Lyxor ETF's cannot be held in crest for some reason and are such held in a nominee account, which as you can see elsewhere on this site is a big no no.

I also had some IShares etf (these can be held in crest) but became a bit worried about them ( sub-prime, Soc Gen etc ) as they were all controlled by Barclays so in effect all my assets were with the one company.

I would keep no more than 20% in non Euro assets purely on the principal that I live and spend in the euro zone and I want to avoid unneccessary Currency risk

In my opinon with a sum like you have it may be better to buy the shares directly (avoids charges) by maybe picking the top 16 companies of the Eurostoxx50 and putting the rest into an Emerging markets/ US ETF if you want that exposure

EG 

16 top companies in Eurostoxx50 x 5000 =  80000, 10,000 emrg mark ETf, 10,000 us etf

I am not an advocate of the Cash emergency fund as the shares themselves are quite liquid so in an emergency you could get access to funds


----------



## MfS (13 Feb 2008)

Another tip that just came to me is - when you ring the broker just do what you planned to do before the call if he trys to change your mind or comes up with problems do not do anything on the spot but think about it and tell him you wil ring back later.

In my case (it was a few years ago ) I went to buy a particular Irish share and was told that the broker could only buy it in dollars in the US as there was low liquidity in the irish market.

I agreed and incurred currency charges and extra brokers fees both for buying and selling the shares.

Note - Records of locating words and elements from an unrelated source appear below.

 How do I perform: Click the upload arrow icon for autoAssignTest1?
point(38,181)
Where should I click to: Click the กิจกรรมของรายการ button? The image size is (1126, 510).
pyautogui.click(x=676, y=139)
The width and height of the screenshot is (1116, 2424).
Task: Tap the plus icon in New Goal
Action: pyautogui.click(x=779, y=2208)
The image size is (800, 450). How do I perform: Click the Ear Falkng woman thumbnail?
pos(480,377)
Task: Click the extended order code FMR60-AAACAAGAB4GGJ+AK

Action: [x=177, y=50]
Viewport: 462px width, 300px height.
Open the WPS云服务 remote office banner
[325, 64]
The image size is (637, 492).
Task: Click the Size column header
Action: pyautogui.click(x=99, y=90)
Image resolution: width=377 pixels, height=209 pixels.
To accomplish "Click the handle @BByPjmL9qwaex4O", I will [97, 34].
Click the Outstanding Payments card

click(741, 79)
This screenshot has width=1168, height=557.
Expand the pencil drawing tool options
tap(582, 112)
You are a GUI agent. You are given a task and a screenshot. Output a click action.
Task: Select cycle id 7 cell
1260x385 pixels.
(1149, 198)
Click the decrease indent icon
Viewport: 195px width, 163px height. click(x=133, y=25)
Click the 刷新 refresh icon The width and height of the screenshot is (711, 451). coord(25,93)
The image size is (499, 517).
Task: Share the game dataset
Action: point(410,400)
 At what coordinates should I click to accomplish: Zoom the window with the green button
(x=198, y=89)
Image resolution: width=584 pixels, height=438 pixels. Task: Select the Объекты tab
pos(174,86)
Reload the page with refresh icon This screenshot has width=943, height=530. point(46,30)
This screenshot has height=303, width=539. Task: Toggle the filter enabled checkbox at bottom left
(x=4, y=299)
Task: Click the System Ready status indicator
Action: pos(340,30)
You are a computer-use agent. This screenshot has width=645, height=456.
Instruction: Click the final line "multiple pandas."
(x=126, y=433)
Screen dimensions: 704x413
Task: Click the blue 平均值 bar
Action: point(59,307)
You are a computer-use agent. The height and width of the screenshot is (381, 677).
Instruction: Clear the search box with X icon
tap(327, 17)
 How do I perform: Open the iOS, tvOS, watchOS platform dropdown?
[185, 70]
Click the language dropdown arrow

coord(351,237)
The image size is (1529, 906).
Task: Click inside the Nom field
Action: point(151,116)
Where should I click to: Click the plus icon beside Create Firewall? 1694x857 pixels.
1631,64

So make a plan and stick to it


----------



## MfS (13 Feb 2008)

http://www.euroclear.co.uk/home/home.html#/products/operational/isins_crest.html


list of shares,etf's etc that can be held in crest can be found at this link


----------



## laila (13 Feb 2008)

Thanks everyone I value all the comments I have received. I will keep working on it until I sit happy with my decision for at least one week before biting the bullet.


----------